South West cheesemaker AJ and RG Barber is to stop taking milk from 12-13 dairy farmers, amounting to about 16m litres a year.

The company, based at Ditcheat, Somerset, and was established in 1833, is trying to find alternative processors to take over the contracts.

Barber has 136 producer suppliers in south Somerset and Dorset.

Director Anthony Barber said a combination of factors had led to the decision. 

“It has been a case of us taking on farmers when we shouldn’t have; some of our producers have scaled up without our knowledge and we have recently lost some cheese business.”

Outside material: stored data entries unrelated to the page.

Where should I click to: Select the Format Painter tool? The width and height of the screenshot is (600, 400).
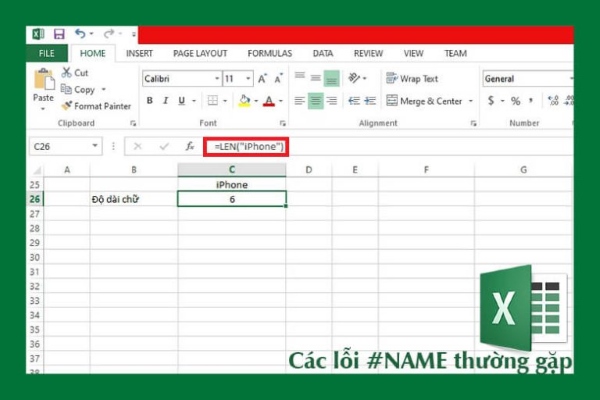tap(67, 106)
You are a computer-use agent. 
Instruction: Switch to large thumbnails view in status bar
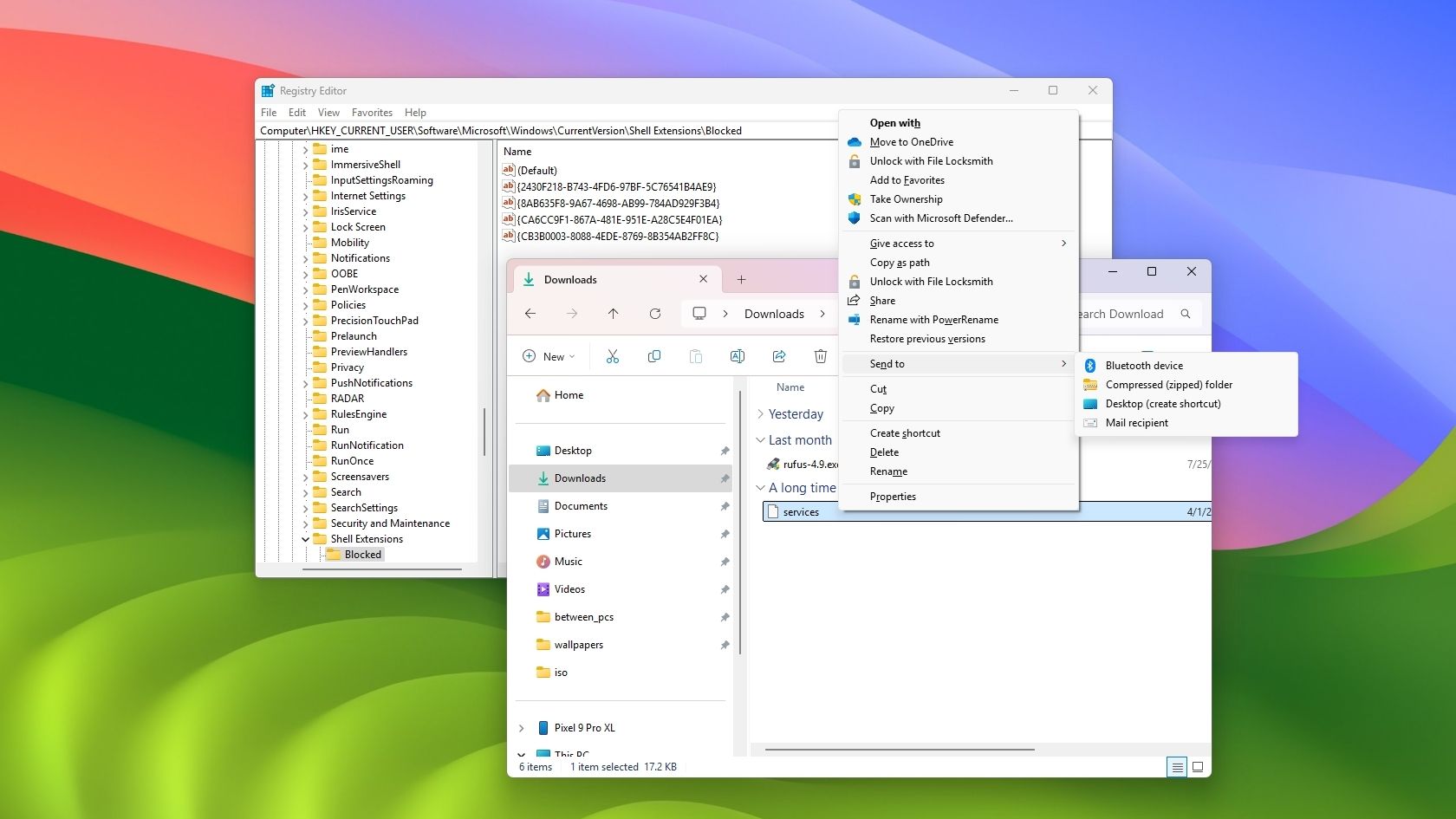(1198, 767)
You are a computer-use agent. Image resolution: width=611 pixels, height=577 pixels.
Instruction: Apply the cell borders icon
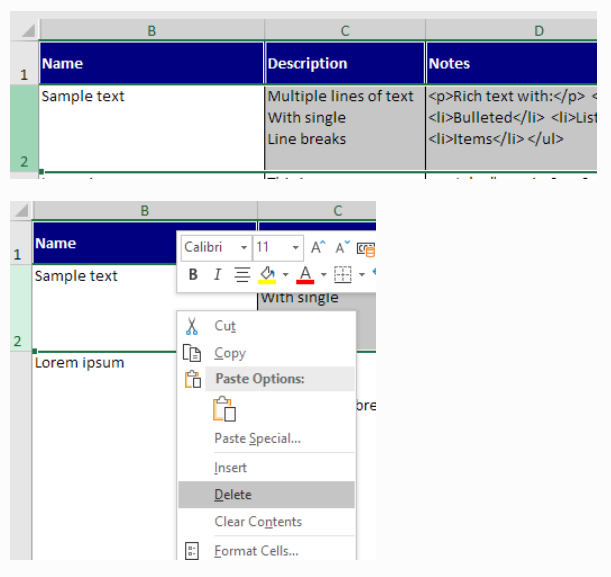click(x=342, y=275)
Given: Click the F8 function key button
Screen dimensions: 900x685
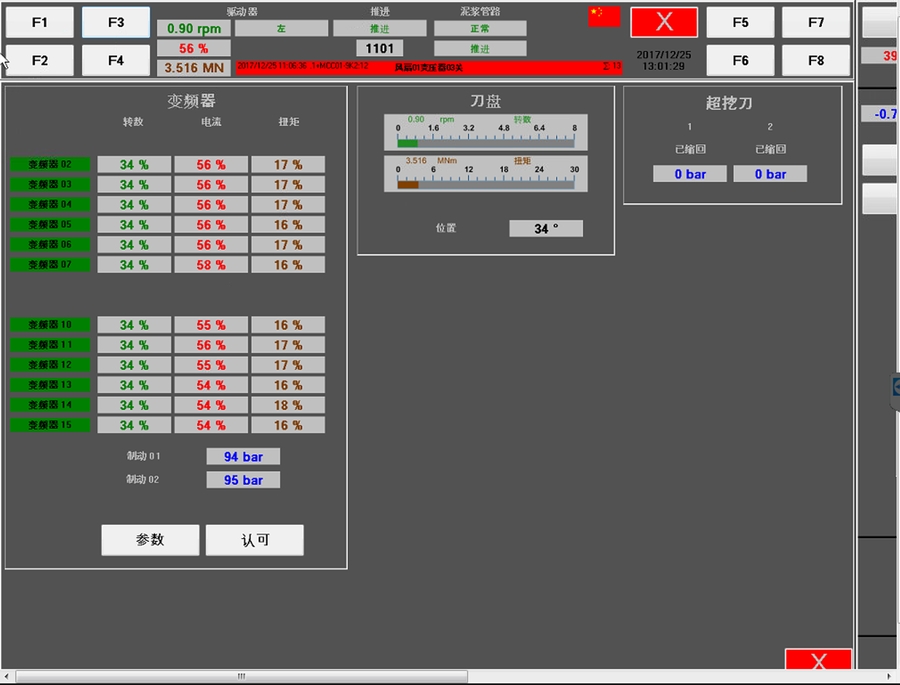Looking at the screenshot, I should click(x=815, y=60).

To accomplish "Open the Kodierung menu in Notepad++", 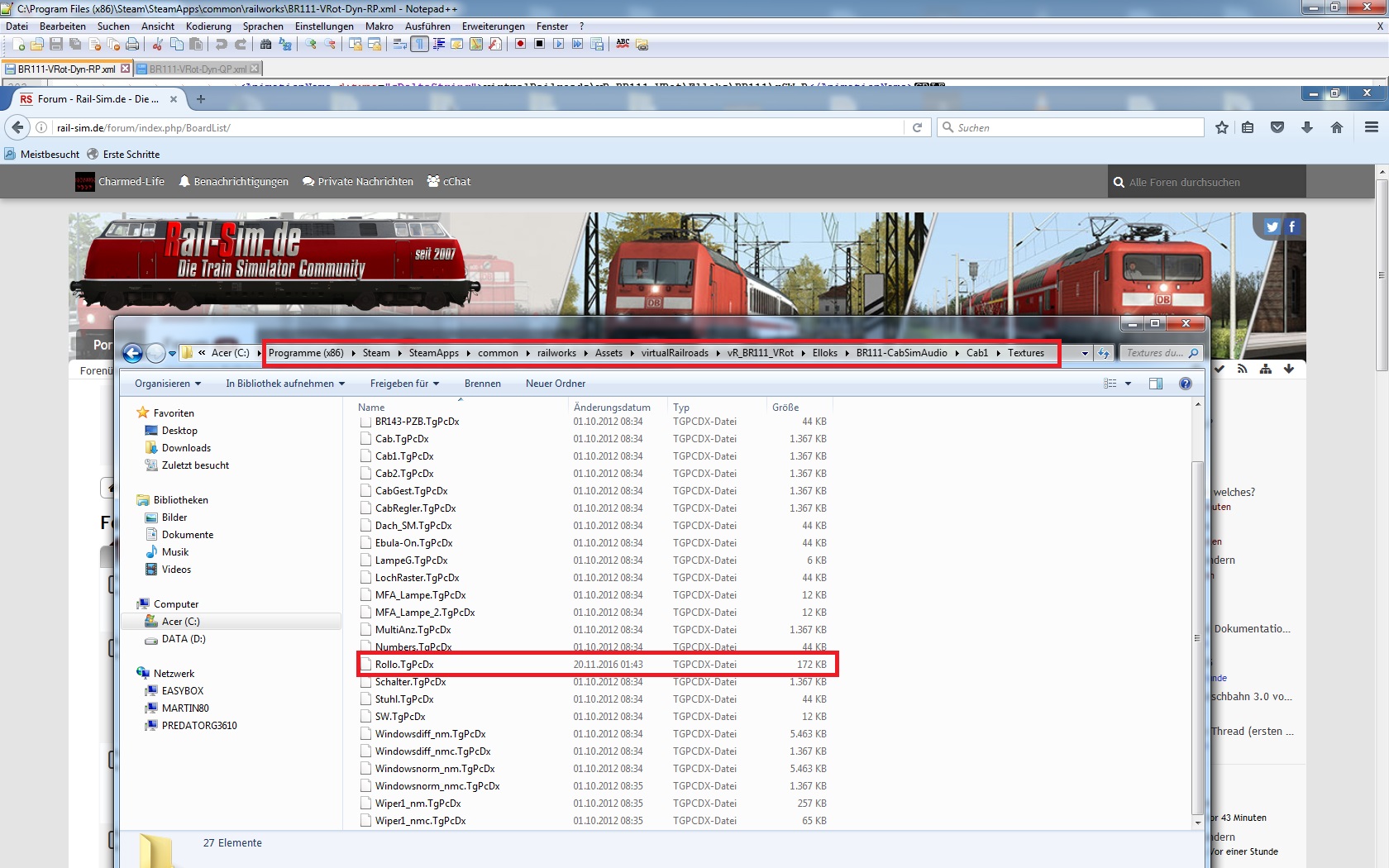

Mr Barber said the company was working to find other dairies to take milk from the producers it had dropped, including Shaftesbury-based Blackmore Vale Dairy, Pensworth Dairy in Southampton and neighbouring cheesemakers Wyke Farms at Bruton, Somerset.

“If you look at the whole retail environment, the consumer has been dulled into cheap food”
Anthony Barber, AJ and RG Barber

He claimed part of the problem was due to too many people, often with no experience of the industry, having moved into the dairy sector when prices peaked at 35p/litre.

He said producers were struggling to cope with the standard litre price as a result of the downturn in the global economy, the Russian import ban and issues with supermarkets.

“If you look at the whole retail environment, the consumer has been dulled into cheap food.

“The major multiples have been undercut by Aldi and Lidl and it’s a case of low prices getting people through the door,” he added.

Barber sells to Sainsbury’s and exports to the US, Australia and Europe.

Its premium product is its 1833 vintage reserve cheddar.